-------- Dataset content --------

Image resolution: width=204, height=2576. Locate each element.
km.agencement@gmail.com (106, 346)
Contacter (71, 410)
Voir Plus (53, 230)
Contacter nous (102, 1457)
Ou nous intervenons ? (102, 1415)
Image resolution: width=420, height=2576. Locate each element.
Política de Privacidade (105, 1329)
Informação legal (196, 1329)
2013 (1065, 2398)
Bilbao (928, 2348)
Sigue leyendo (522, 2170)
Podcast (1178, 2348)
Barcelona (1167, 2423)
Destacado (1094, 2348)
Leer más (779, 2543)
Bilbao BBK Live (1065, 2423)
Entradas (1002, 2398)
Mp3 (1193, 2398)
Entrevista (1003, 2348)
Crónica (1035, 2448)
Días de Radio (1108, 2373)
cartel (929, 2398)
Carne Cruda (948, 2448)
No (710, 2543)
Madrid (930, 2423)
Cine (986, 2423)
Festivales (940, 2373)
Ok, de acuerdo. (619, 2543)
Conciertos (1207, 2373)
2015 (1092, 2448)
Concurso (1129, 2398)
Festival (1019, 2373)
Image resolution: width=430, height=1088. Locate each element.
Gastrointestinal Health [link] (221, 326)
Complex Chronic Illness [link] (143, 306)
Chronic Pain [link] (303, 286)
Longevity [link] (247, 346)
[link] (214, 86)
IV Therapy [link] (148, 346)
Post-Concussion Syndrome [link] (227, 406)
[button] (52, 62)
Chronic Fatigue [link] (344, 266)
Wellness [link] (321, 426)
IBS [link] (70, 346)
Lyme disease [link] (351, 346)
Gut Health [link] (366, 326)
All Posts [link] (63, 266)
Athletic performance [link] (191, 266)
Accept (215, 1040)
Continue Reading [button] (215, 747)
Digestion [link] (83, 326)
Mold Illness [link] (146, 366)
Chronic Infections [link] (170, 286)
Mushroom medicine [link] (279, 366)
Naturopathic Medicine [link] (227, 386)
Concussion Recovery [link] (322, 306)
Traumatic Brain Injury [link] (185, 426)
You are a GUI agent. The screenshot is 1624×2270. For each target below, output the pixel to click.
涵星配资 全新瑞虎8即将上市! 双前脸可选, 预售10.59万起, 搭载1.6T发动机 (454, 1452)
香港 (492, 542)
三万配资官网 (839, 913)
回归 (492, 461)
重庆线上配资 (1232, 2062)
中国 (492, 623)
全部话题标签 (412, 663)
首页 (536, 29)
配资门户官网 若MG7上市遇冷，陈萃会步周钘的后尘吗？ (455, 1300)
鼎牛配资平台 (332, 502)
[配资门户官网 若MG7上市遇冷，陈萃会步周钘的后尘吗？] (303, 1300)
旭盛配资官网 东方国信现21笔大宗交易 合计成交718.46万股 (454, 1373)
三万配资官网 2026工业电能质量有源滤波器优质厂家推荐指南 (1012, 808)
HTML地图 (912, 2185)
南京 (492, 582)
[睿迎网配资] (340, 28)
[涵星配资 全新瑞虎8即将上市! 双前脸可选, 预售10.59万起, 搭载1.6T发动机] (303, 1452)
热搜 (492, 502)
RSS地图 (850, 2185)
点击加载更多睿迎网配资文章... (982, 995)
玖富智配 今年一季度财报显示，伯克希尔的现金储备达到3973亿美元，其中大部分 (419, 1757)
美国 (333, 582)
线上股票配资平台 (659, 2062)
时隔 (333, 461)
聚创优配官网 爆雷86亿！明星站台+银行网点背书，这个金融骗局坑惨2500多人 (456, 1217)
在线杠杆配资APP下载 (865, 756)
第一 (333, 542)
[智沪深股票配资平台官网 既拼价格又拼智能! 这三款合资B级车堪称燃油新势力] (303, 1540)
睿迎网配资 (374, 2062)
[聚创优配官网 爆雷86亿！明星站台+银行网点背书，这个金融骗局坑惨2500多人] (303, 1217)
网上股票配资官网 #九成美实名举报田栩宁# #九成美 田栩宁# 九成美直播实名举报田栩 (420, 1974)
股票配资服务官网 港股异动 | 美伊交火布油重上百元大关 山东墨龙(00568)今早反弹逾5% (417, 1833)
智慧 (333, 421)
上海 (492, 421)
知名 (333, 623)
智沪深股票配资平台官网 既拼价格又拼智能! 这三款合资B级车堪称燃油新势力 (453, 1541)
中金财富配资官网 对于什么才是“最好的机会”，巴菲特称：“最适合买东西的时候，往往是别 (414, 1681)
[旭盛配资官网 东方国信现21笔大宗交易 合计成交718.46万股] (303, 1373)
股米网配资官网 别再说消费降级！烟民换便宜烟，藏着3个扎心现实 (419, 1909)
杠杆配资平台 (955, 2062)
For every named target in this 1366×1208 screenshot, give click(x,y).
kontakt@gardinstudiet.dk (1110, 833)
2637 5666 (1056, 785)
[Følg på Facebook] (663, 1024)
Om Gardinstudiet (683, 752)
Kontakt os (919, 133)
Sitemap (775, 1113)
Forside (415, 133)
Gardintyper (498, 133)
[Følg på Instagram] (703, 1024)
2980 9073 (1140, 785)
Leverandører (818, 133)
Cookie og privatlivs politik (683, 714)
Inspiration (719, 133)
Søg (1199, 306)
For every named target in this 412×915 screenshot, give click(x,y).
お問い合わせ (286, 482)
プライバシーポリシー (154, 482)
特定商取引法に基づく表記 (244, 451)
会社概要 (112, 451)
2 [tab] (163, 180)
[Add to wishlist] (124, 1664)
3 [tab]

--------

> Try it: Would you copy out exactly the lines from the one holding "お問い合わせ (286, 482)" through the end of the entries above, both ends included?

> Response to the exercise:
お問い合わせ (286, 482)
プライバシーポリシー (154, 482)
特定商取引法に基づく表記 (244, 451)
会社概要 (112, 451)
2 [tab] (163, 180)
[Add to wishlist] (124, 1664)
3 [tab]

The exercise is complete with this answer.